The trouble here is that $dx\,dy$ is not a multiplication, but rather a wedge product more properly written as $dx\wedge dy$ - which basically means "measure area as projected upon the $xy$ plane."
Intuitively, wedge products basically make an algebra of area, where you say that if you have two vectors, you could consider the parallelogram of area created with those sides and have some notion of sign (or, in three or more dimensions, of the "direction" of area). This gets combined with differential forms to create a notion of "infintesimal" area.

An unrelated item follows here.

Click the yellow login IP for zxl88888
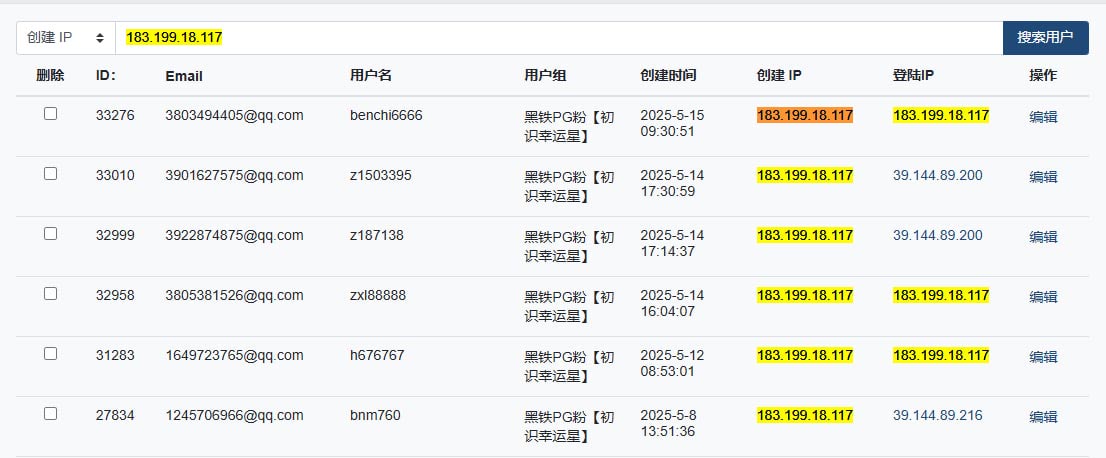1106x458 pixels. click(941, 295)
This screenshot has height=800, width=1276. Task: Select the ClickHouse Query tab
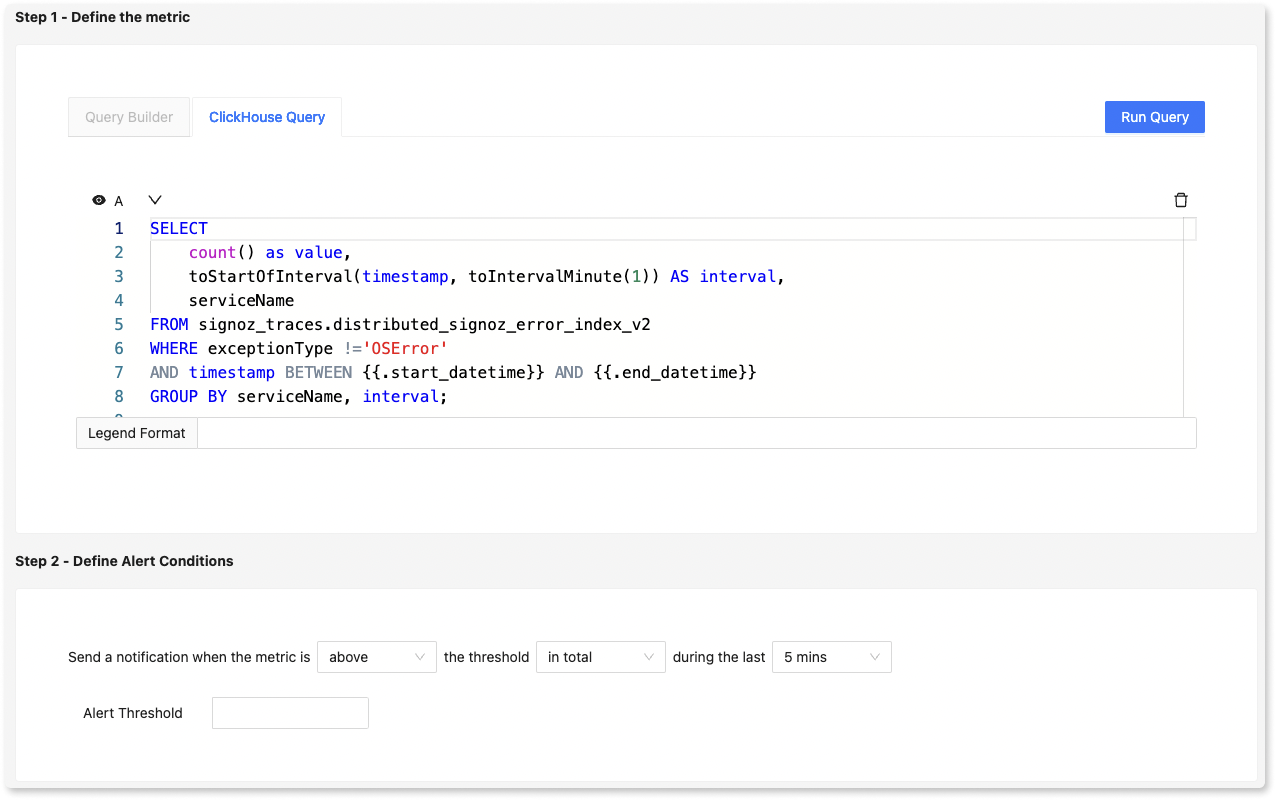coord(267,117)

It turns out that calculating how wedge products change under substitution is just calculating the Jacobian determinant of the relevant map, but you can get at this at elementary means too, just by noting that $dx\wedge dx = 0$ (since a parallelogram built from two of the same vector has no area) and $dx\wedge dy = -dy\wedge dx$ (which is a consequence of the previous rule, but also can be imagined as flipping the orientation - and thus signed area - of a parallelogram). This product is also distributive, like multiplication.

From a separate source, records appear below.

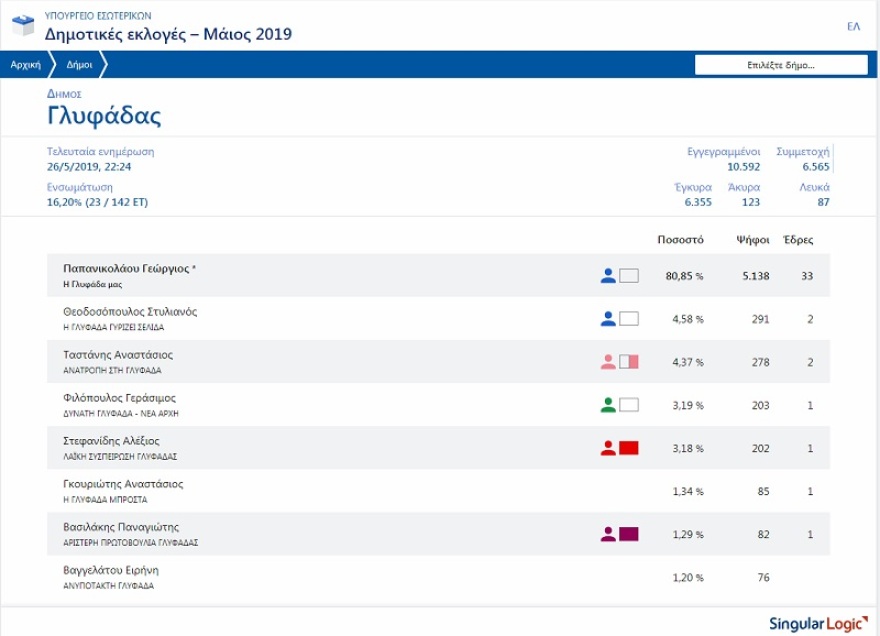880x636 pixels.
Task: Click the Ποσοστό column header
Action: point(680,240)
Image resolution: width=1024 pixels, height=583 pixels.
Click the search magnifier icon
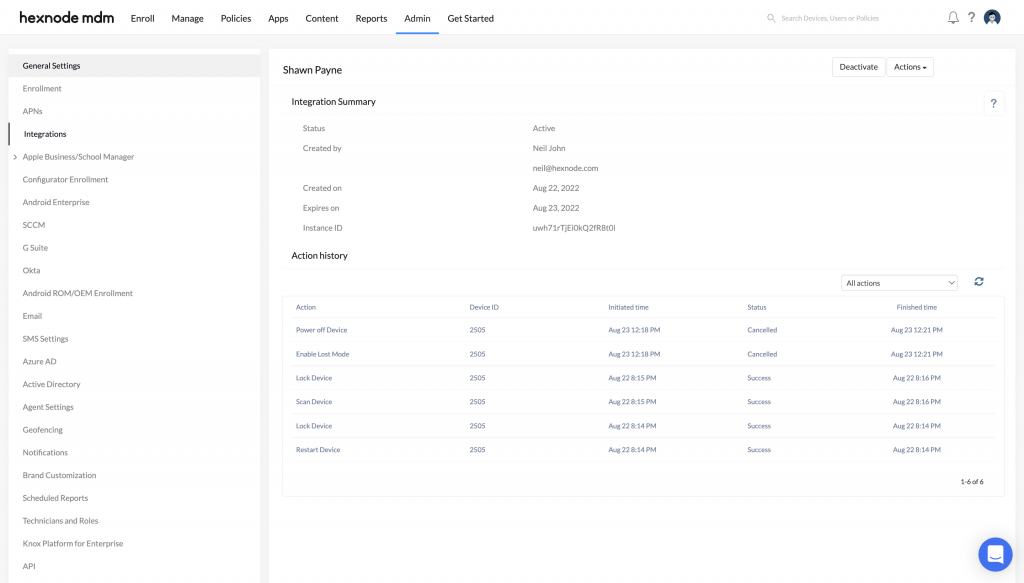coord(770,17)
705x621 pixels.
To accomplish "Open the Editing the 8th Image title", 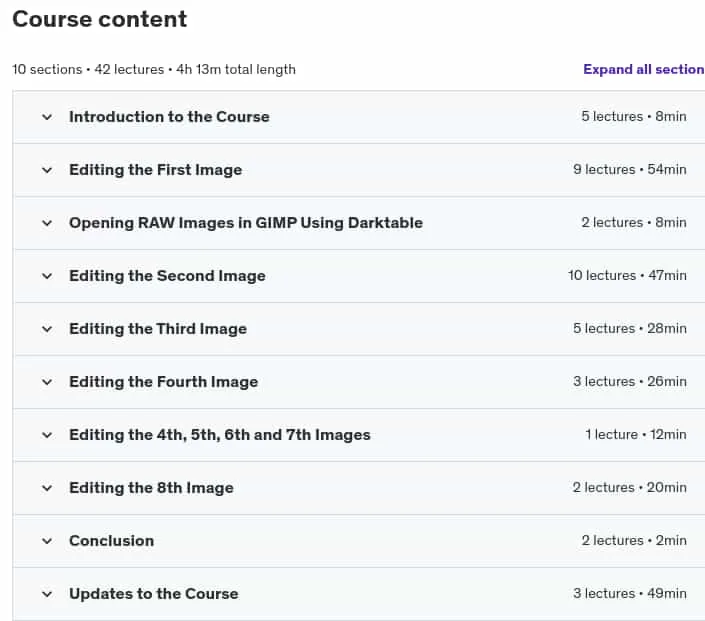I will click(x=152, y=488).
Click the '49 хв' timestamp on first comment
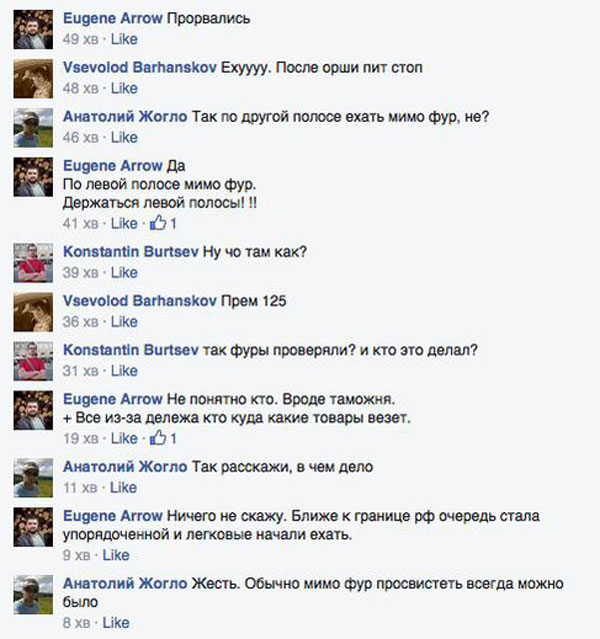 81,39
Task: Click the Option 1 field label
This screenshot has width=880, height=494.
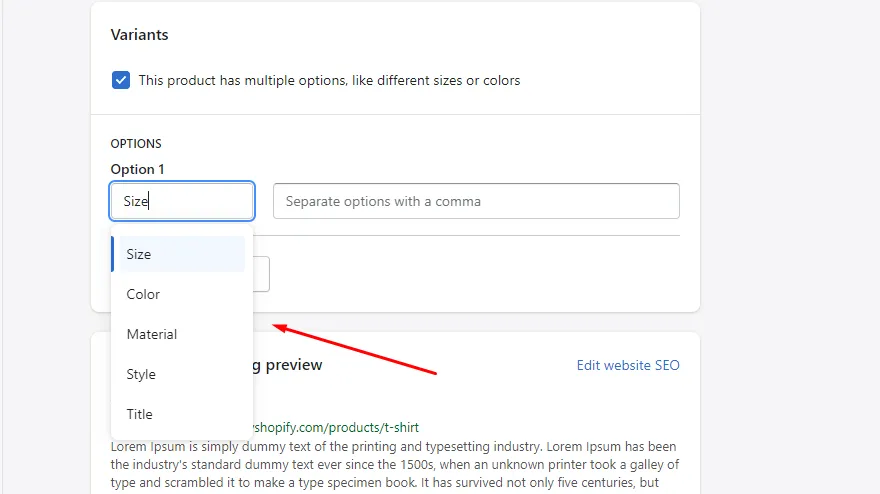Action: click(x=138, y=169)
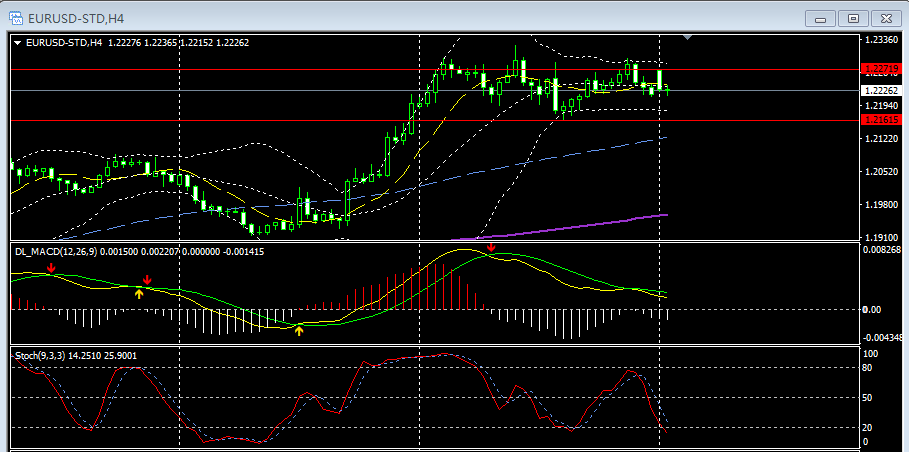
Task: Click the yellow up arrow at MACD trough
Action: pyautogui.click(x=299, y=328)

As for manipulating these things, it's easy enough to do by hand using the above rules. Start out by taking total derivatives:
$$dx=-r\sin(\theta)\,d\theta+\cos(\theta)\,dr$$
$$dy=r\cos(\theta)\,d\theta+\sin(\theta)\,dr$$
Note that this captures that $x$ and $y$ depend on both parameters - you cannot say anything useful about the rate of change of $x$ only knowing the rate of change of $\theta$. You need to know how $r$ is changing too.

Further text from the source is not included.